The plan, presented by CEO Oliver Blume at a management board meeting earlier this week, would double staff reductions at Europe's largest automaker, the report said, citing people familiar with the matter.
Volkswagen is already planning to cut 50,000 jobs across its brands in Germany by 2030 as it struggles with high costs, U.S. tariffs and fierce Chinese competition in electric vehicles.
Volkswagen, which owns Porsche and Audi, employs about 657,000 people worldwide. The group had already announced plans to reduce its workforce by 50,000 by 2030, with about 28,000 employees agreeing to leave the company.
The latest proposals reportedly include cutting general overhead costs by €11 billion ($12.57 billion), or about $12.5 billion, by the end of the decade and closing four German sites in the medium term.
The plants mentioned in the report include Audi's Neckarsulm facility and Volkswagen sites in Hanover, Zwickau and Emden.
Blume is also considering separating component plants from the core Volkswagen passenger car brand to make the group leaner, the report said.

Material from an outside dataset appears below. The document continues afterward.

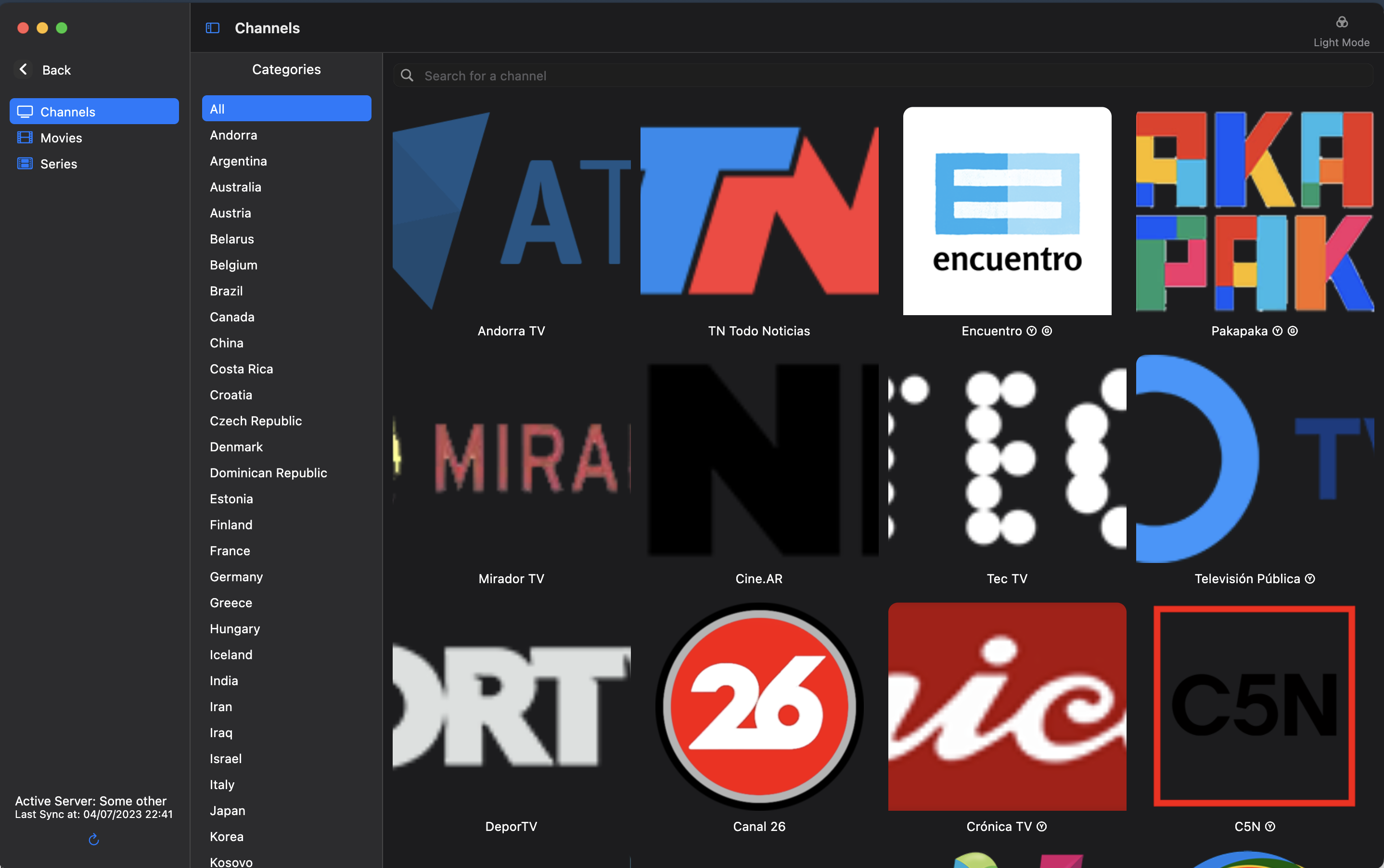This screenshot has width=1384, height=868.
Task: Select the Argentina category
Action: click(238, 161)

Volkswagen declined to comment on the specific claims but said the company must undergo substantial change and that its executive board has been working on a long-term plan to realign the group.
The push comes as Volkswagen faces U.S. tariffs, persistent weakness in China and intensifying competition in Europe from Chinese and European rivals, including BYD and Stellantis.
Labor representatives quickly opposed the reported plans.
Volkswagen's works council and the IG Metall union said such proposals would create uncertainty for employees and regions where the company operates, adding that they would resist any such move.
Restructuring at Volkswagen is politically sensitive. Worker representatives hold half the seats on the company's supervisory board, while the German state of Lower Saxony, which often sides with labor groups, holds two additional seats.
Volkswagen shares fell 0.1% in Frankfurt following the report. The stock remains down about 27.5% this year.
Under agreements with unions, compulsory layoffs are supposed to be ruled out at Volkswagen until 2030 and at Audi until 2033.
Volkswagen plant closures in Germany are also supposed to be off the table until at least the end of the decade under an agreement reached at the end of 2024.
The group is under intense pressure after years of declining sales in China and slimmer profit margins from electric cars, even before U.S. President Donald Trump raised tariffs last year.
Rival German automaker BMW, a premium brand that had weathered the industry downturn better than Volkswagen or Mercedes-Benz, cut its outlook for the year earlier this month, saying it expected a "significant" drop in profits because of the Middle East war and weakness in China.